Task statement —
Return the listing below character for character.

The records —
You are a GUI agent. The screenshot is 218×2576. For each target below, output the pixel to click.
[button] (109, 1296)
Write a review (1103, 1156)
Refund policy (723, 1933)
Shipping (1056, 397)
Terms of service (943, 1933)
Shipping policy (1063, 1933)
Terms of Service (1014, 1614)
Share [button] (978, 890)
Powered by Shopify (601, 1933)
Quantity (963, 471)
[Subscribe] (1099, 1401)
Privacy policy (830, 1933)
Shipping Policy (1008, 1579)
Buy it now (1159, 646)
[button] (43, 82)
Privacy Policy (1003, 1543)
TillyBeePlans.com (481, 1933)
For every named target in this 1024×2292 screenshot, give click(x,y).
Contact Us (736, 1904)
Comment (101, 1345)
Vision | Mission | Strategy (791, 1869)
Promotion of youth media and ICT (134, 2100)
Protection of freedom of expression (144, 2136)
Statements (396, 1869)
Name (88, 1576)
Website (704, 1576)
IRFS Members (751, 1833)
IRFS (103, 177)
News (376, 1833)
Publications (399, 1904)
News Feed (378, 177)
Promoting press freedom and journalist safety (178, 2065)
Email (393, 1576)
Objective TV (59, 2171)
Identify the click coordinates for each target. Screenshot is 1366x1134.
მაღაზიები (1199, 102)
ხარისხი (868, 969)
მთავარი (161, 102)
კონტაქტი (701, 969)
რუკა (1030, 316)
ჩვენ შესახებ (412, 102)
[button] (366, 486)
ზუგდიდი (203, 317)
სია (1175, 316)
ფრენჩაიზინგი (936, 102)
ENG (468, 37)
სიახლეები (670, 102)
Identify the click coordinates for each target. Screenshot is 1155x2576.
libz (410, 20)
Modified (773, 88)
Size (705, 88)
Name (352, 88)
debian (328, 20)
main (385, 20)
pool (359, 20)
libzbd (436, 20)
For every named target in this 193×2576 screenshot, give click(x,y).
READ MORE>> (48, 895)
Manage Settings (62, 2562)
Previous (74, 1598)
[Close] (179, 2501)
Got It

Answer space —
You are a GUI agent. The screenshot is 218×2576. For each target below, output the pixel to click.
[button] (109, 1296)
Write a review (1103, 1156)
Refund policy (723, 1933)
Shipping (1056, 397)
Terms of service (943, 1933)
Shipping policy (1063, 1933)
Terms of Service (1014, 1614)
Share [button] (978, 890)
Powered by Shopify (601, 1933)
Quantity (963, 471)
[Subscribe] (1099, 1401)
Privacy policy (830, 1933)
Shipping Policy (1008, 1579)
Buy it now (1159, 646)
[button] (43, 82)
Privacy Policy (1003, 1543)
TillyBeePlans.com (481, 1933)
For every named target in this 1024×2292 screenshot, give click(x,y).
Contact Us (736, 1904)
Comment (101, 1345)
Vision | Mission | Strategy (791, 1869)
Promotion of youth media and ICT (134, 2100)
Protection of freedom of expression (144, 2136)
Statements (396, 1869)
Name (88, 1576)
Website (704, 1576)
IRFS Members (751, 1833)
IRFS (103, 177)
News (376, 1833)
Publications (399, 1904)
News Feed (378, 177)
Promoting press freedom and journalist safety (178, 2065)
Email (393, 1576)
Objective TV (59, 2171)
Identify the click coordinates for each target. Screenshot is 1366x1134.
მაღაზიები (1199, 102)
ხარისხი (868, 969)
მთავარი (161, 102)
კონტაქტი (701, 969)
რუკა (1030, 316)
ჩვენ შესახებ (412, 102)
[button] (366, 486)
ზუგდიდი (203, 317)
სია (1175, 316)
ფრენჩაიზინგი (936, 102)
ENG (468, 37)
სიახლეები (670, 102)
Identify the click coordinates for each target. Screenshot is 1155x2576.
libz (410, 20)
Modified (773, 88)
Size (705, 88)
Name (352, 88)
debian (328, 20)
main (385, 20)
pool (359, 20)
libzbd (436, 20)
For every named target in this 193×2576 screenshot, give click(x,y).
READ MORE>> (48, 895)
Manage Settings (62, 2562)
Previous (74, 1598)
[Close] (179, 2501)
Got It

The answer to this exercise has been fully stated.